= EXERCISE AIM =
The result should be the listing below, restated exactly, with its pictures left out.

= DATASET CONTENT =
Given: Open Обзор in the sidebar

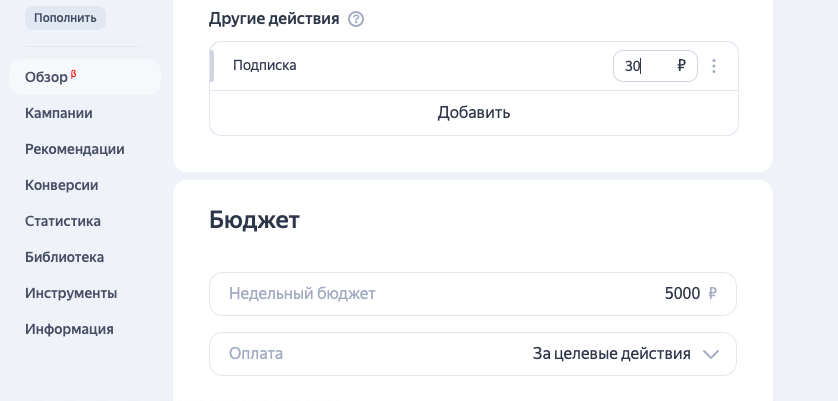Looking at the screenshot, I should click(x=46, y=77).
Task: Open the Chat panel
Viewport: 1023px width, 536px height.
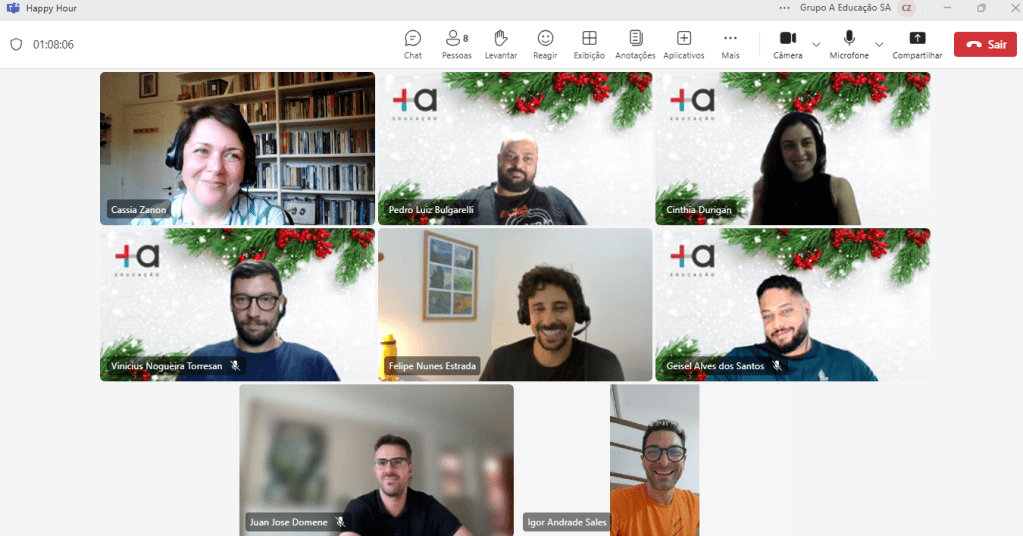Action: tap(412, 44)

= RESULT OF THIS EXERCISE =
Given: Open Обзор in the sidebar

Looking at the screenshot, I should click(x=46, y=77).
Task: Open the Chat panel
Viewport: 1023px width, 536px height.
Action: tap(412, 44)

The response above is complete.